The poll results reflect a deep sense of skepticism among Americans about the security of their information, said Ipsos pollster Chris Jackson.
Privacy concerns have grown in response to revelations about U.S. government surveillance programs as well as a constant stream of high-profile security breaches that compromised consumer records including credit cards numbers, email logins and medical information, he said.
"People are very distrusting of everybody, but Americans actually trust Apple a bit more than the government on some issues," Jackson said.
The Reuters/Ipsos poll shows that large numbers of Americans want to keep their phone records, text messages, emails and other Internet activity private.
For example in this month's poll, 69 percent said they would not give up email privacy even if it would help the government foil foreign terror plots and 75 percent said they would be unwilling to give up text-message privacy for the same reason.

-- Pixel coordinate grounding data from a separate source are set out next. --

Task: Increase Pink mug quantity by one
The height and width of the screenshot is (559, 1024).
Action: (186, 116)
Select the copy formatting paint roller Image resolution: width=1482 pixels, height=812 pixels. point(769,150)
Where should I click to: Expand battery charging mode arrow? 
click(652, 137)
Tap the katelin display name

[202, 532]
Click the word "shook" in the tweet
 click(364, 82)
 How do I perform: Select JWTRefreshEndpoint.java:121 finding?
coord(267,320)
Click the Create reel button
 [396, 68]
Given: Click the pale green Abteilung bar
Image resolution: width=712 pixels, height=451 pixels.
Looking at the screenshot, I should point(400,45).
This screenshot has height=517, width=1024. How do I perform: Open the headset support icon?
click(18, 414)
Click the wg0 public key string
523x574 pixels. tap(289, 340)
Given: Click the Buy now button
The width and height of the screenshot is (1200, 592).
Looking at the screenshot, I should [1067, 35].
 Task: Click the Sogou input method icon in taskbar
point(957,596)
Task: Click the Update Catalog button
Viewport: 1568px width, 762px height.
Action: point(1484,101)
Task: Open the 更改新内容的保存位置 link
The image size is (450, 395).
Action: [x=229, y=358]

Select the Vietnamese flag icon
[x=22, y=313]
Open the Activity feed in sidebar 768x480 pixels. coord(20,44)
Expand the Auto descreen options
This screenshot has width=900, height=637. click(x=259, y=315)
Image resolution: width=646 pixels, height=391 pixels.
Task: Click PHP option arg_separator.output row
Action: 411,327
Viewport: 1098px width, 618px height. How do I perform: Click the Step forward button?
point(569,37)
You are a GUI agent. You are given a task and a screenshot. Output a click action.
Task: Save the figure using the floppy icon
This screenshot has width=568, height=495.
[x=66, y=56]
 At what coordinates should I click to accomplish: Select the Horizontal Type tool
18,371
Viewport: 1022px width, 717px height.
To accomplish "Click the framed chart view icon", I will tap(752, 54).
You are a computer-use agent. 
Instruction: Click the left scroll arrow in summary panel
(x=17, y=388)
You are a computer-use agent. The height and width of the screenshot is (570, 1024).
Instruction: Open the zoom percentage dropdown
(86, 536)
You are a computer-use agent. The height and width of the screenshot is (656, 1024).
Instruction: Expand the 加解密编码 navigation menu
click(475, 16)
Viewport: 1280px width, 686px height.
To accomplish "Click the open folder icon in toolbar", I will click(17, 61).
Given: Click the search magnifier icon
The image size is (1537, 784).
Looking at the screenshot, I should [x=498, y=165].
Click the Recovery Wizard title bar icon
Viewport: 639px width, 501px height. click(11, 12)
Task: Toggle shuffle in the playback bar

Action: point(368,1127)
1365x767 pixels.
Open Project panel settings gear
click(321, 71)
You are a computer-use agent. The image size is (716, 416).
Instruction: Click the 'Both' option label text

Opinion on whether Apple is right is divided by political party lines: 54 percent of Democrats agree with Apple, while only 37 percent of Republicans support the company.
Donald Trump, front-runner for the Republican presidential nomination, last week said he would boycott the company's products until it unlocks the phone.
Democratic U.S. Representative Ted Lieu on Tuesday asked the Federal Bureau of Investigation to rescind the unlock order.
There is this tension: Americans want terrorists to be prosecuted, but in the context of issues about security and privacy, it becomes a much more nuanced discussion," Jackson said.